Jika Mahkamah Konstitusi sudah ditunggangi demi Politik Dinasti, mengapakah, misalnya Politik Identitas mesti diributkan? Bisa saja Anis Baswedan bakal ngeles, “Kenapa sekian ngotot dengan Politik Identitas? Urus tu Politik Dinasti, sana!” Yakinlah, tim Anis-Cak Imin kini lagi merancang strategi demi menggapai kekuasaan.
Di titik inilah manuver politik Jokowi amatlah riskan. Tetap terstigma sebagai dosa politik yang berbau anyir, walau dipaksa untuk mengerti dalam ‘keuntungan demi Bangsa dan Tanah Air.’ Mungkinkah Anis Baswedan dan Cak Imin pun Ganjar Pranowo dan Prof Makhmud, dapat keuntungan dari semuanya?
Mungkinkah risiko berbuah manis?
Tetapi, akan kah di suatu hari dan saatnya nanti, mayoritas pada menepuk dada bahwa ternyata dalam keputusan politik ini tersimpan aura felix culpa, sebuah salah yang membahagiakan? Yang mesti diambil agar tidak berakibat lebih apalagi teramat riskan bagi tatatan yang lebih luas.
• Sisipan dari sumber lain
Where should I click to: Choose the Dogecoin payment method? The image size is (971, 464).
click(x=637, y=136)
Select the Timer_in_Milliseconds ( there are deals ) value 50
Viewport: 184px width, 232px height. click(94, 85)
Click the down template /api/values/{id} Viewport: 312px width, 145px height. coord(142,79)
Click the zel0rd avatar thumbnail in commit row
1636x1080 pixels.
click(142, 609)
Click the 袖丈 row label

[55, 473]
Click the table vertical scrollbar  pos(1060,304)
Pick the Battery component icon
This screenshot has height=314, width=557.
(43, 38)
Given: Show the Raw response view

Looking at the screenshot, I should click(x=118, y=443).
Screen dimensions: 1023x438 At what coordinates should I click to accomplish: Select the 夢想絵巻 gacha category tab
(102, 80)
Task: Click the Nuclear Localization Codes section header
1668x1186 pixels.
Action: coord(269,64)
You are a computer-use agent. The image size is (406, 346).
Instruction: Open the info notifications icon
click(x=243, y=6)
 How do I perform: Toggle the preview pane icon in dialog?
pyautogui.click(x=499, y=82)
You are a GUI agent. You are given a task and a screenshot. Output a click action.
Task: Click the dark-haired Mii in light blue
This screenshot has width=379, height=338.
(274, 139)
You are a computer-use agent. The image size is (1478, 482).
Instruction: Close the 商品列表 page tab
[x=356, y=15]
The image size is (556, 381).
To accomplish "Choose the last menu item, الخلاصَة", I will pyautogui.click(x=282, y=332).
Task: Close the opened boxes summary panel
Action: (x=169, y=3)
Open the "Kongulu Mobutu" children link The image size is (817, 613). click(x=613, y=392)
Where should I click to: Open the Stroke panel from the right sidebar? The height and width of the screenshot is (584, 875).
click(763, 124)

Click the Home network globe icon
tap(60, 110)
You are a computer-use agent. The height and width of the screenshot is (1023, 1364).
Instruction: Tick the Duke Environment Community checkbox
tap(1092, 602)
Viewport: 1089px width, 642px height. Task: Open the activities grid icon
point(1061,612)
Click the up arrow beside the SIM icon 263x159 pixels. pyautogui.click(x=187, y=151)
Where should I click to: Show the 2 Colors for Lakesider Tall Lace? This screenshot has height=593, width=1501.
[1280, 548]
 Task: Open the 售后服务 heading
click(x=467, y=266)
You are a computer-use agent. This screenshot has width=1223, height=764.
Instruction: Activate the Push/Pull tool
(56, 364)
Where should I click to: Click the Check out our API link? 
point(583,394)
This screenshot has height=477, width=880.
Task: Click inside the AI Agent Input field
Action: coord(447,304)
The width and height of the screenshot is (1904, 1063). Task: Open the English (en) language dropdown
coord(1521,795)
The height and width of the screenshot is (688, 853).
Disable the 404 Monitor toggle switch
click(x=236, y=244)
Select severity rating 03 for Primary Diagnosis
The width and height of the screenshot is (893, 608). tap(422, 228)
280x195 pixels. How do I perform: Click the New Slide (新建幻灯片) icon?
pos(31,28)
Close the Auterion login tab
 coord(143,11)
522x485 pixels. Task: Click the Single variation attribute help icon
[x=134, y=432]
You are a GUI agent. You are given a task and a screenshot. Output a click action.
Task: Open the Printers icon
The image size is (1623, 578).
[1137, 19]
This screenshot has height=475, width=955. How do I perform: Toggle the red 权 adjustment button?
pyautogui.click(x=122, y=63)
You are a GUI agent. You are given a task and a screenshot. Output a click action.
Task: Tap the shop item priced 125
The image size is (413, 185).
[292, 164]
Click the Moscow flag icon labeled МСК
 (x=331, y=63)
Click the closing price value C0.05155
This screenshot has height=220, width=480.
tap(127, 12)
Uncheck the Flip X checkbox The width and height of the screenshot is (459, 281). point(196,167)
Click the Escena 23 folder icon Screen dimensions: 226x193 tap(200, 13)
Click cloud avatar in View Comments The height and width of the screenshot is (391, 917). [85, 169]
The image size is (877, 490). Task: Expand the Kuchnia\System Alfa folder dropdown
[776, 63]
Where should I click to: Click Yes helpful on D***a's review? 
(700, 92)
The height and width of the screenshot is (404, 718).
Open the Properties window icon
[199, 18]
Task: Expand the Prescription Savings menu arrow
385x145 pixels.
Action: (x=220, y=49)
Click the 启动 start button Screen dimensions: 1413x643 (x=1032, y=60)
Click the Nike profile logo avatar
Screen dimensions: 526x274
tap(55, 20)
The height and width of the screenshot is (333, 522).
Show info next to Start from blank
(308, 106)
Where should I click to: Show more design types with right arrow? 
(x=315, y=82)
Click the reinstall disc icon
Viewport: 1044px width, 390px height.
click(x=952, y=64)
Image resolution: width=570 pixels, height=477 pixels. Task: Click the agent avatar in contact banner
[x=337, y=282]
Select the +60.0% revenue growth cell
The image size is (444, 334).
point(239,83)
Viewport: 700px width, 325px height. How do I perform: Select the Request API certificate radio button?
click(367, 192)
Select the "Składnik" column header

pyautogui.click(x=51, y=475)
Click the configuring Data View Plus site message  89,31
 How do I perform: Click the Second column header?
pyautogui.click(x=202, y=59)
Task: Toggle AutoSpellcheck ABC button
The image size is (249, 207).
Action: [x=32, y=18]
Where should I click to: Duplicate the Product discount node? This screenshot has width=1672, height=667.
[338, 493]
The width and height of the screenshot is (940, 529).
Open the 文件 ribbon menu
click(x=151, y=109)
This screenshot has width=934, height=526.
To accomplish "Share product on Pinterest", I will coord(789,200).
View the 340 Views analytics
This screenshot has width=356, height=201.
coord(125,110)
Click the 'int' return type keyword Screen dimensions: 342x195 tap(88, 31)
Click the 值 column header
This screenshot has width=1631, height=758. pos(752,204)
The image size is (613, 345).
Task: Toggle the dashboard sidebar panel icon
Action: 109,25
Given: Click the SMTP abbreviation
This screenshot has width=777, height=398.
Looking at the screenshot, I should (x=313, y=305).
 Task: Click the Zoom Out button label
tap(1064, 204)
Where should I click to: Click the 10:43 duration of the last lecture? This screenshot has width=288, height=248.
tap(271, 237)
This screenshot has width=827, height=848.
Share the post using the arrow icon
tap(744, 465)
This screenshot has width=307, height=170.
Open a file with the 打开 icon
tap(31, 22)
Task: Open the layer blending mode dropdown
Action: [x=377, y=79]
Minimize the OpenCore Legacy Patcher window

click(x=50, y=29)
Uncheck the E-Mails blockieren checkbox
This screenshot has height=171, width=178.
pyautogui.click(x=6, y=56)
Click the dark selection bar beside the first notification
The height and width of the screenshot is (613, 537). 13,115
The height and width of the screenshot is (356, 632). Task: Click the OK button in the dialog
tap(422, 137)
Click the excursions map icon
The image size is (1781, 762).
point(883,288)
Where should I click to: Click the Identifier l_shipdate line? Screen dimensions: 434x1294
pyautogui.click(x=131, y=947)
Terdengar lagi satu komen lepas! Sepertinya Jokowi lagi berpolitik dua kaki. Sekiranya Prabowo menangkan Pilpres 2024 ini pasti ada untungnya buat Jokowi; Jika yang menang adalah Ganjar Pranowo, Jokowi bakal tak buntung pula. Lain ceritanya jika Anis Baswedan yang unggul. Jokowi bakal puntung serius. Sebab harus berhadapan dengan ‘orang yang pernah dianggapnya tak sanggup pimpin kementerian dan daerah. Dan kini harus memimpin negeri seluas Indonesia?’
Kedaulatan tetap pada rakyat
Bagaimanapun yang mesti serius dipikirkan dan disikapi oleh seluruh tumpah darah Indonesia adalah bahwa bangsa dan negara ini harus tetap bermartabat dan berdaulat.
Apapun segala manuver penuh zig-zag para politisi, toh rakyatlah yang memutuskan. Penuh hati-hati, berani dan bijak. Yang ditata dalam rangkaian kata-kata ini, toh hanyalah tebak-tebakan. Seadanya…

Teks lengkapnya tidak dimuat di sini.